Tribes denied federal recognition see mixed decisions in court system

Being denied federal recognition by the Buerau of Indian Affairs is usually the kiss of death, as many petitioning groups have found over the years.

The Nipmuc Nation is the latest to taste defeat. After seeing a glimmer of hope at the end of the Clinton administration, the Massachusetts-based tribe, whose historic reservation is on the National Register of Historic Places, was denied acknowledgment during the Bush era amid heightened political tensions.

But taking the case to court hasn't resulted in success. Though Judge Timothy S. Hillman last week said the BIA provided spotty "technical assistance" to the tribe as it sought to bolster its petition, and added in a footnote that the existence of the tribe is "indisputable," he upheld the agency's denial of recognition.

In the March 30 decision, a copy of which was posted by Turtle Talk, Hillman wrote that "it is very difficult—some would say almost impossible-- for the petitioning tribe to satisfy all of the criterion. Such is the case here."

Another tribe has found it difficult to come back from a denial of recognition as well. But the Burt Lake Band of Ottawa and Chippewa Indians, whose petition was also rejected during the Bush years, is seeing a little more success in the courts.

In a March 29 decision, a copy of which was posted by Turtle Talk, Judge Amy Berman Jackson said the tribe could challenge a recently finalized BIA regulation which bars groups that were previously rejected from filing another petition. At one point, the proposed rule would have allowed resubmissions but Obama administration officials removed the provision after facing fire from Republican members of Congress.

As a result, the Burt Lake Band was "adversely affected and aggrieved by the choices made by the agency" when the BIA issued the Part 83 regulation and suffered an injury that was "concrete and particularized," Jackson wrote last week..

Despite the win on standing, victory is far from clear for the Michigan-based tribe, whose ancestors signed numerous treaties with the United States. Since the Part 83 rule bars re-petitioning, the tribe never submitted a new one because doing so "would have been futile and resulted in certain denial," according to its complaint in the case.

The Trump administration hasn't expressed an interest in reopening the finalized rule either.

"At this point in time, we have no plans to revisit those," John Tahsuda, the highest-ranking official at the BIA said during his first Congressional appearance last September. "Certainly they went through a full review process."

That's probably one reason why the tribe asked to be placed on the list of federally recognized entities.

"The court does not have free-standing authority to by-pass the entire federal recognition process and order the agency to add plaintiff to the list," Jackson wrote in denying that request.

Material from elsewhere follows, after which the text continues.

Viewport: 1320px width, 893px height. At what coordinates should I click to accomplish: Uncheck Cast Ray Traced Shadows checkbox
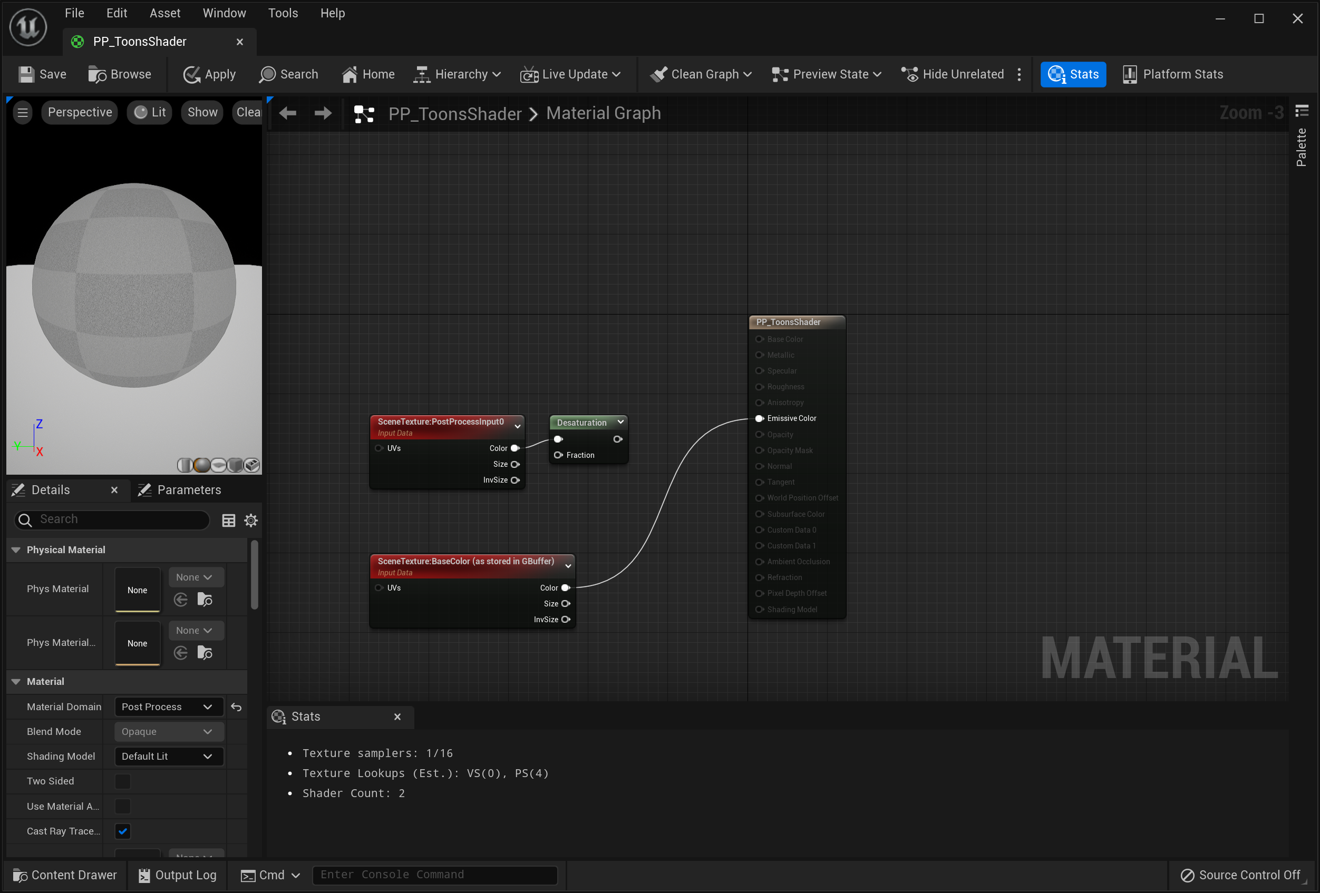(x=123, y=831)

The BIA's federal acknowledgment process officially began in 1978. Since then, the agency has approved 18 petitions, the most recent one being for the Pamunkey Tribe in 2016.

A larger number of petitions have been rejected. Despite lawsuits and internal reconsiderations, none have been overturned.

That leaves legislative recognition as the only viable means for rejected tribes. But even that route isn't easy -- up until six tribes from Virginia this year, Congress hadn't passed a stand-alone federal acknowledgment bill since the mid-1990s.